(Work to be completed) Reproduce, word for word, the part of the passage on solution curves and direction fields that opens with the words containing "Direction fields make" and closes with "that for \( y \)".
Reading passage below:
Sketch the solution curve for the initial condition \(y(0) = 1\)

To sketch the solution curve for the initial condition \(y(0) = 1\), note that at \(t = 0\), \(y = 1\). This point lies in the region \(0 < y < 2\) where the slope is positive. So, the solution curve will have a positive slope initially and will follow the direction field. Since the slope decreases as \(y\) approaches the equilibrium solution \(y = 2\), the solution curve will approach \(y = 2\) as \(t\) increases. The solution curve never reaches equilibrium solutions but approaches it asymptotically. In summary, we have found the equilibrium solutions \(y_0 = 0\) and \(y_0 = 2\), sketched the direction field, and sketched the solution curve for the initial condition \(y(0)=1\). The solution curve reveals that the function approaches the equilibrium solution \(y = 2\) as time increases.

Key concepts

Differential Equation

A differential equation is a mathematical equation that relates some function with its derivatives. In the context of the given exercise, we're dealing with an autonomous type of differential equation, which is identified by the form
\( y'(t) = f(y) \).
The term autonomous means that the rate of change of the function \( y(t) \) depends only on its current value and not explicitly on the independent variable, which in this case is time \( t \).

Understanding differential equations is crucial because they model a multitude of phenomena in various fields such as physics, engineering, and biology. For example, they are used to model population growth, motion of particles, and changes in investment over time. The particular equation in our exercise, \( y'(t) = y(2 - y) \), models a situation where the rate of change of a quantity is proportional to both the quantity itself and the difference between the quantity and some maximum value.

Direction Field

Direction fields, also known as slope fields, are visual representations that help us understand the behavior of solutions to a differential equation without actually solving the equation. Each line segment, or arrow, in a direction field indicates the slope of the solution curve at that point.

In constructing a direction field, one typically evaluates the derivative \( y'(t) \) at several points \( (t, y) \) and draws a line segment with that slope at each point. The exercise showcases an autonomous differential equation, meaning the direction field is time-invariant; the slopes depend solely on the value of \( y \), contributing to a repeating pattern vertically along the \( t \) axis.

Direction fields make understanding the qualitative behavior of the solution straightforward. For the given equation, the direction field helps us infer that for \( y \)
End of Reading passage.
Given material below:
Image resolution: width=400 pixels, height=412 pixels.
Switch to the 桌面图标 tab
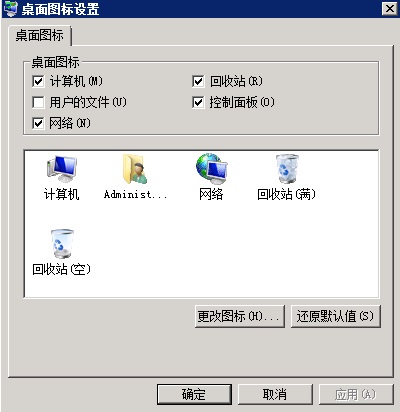point(40,35)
End of Given material.
(Response)
Direction fields make understanding the qualitative behavior of the solution straightforward. For the given equation, the direction field helps us infer that for \( y \)